London has so much in it that we often manage to overlook incredible places and opportunities. As students, we also have deadlines, lectures, perhaps part-time work and even a social life to fit in (if you're lucky!).

As I approached the Black Cultural Archives, walking across Windrush Square, Brixton, I admit that I had to pause in its entrance... it was just lovely. The BCA has recently been refurbished and the result is a colourful, stylish and refined building. Our trip there was part of our Writing Multicultural module for third year English Literature students. Before our talk began we explored their inviting exhibition space, which is currently showing 'Black Georgians'. During our workshop we learned about many movements, issues and activist groups from around the Windrush era to modern day. We had the pleasure of exploring various bits of history, from newspaper articles to an original membership card of one of the most influential women's rights group of the Black Women's Movement.

I think it's important to mention here that our workshop and its content weren't overwhelming or uncomfortable. We were experiencing important history that, unfortunately, is not widely represented in the school curriculum. All of us acknowledged that we weren't aware of such crucial moments of British history. Both of my grandparents are from Jamaica and migrated to the UK within the Windrush era, and it's amazing that I could read the same article they may have read all those years ago in the sixties.

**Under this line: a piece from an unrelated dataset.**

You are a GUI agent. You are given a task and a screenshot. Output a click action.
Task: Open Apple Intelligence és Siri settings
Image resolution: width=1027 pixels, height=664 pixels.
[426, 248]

Black Cultural Archives group working

As a group, our favourite part of the workshop was being able to handle these pieces and reflect upon their historical and current importance.

Don't be afraid of archives. They give us the incredible opportunity to relive history and to further understand our present world. I'm hoping to revisit the BCA soon, this time with my boyfriend or even granddad, because not only is it a lovely space, but it's dedicated to preserving and celebrating history. We, especially as students, should all do the same... go and explore!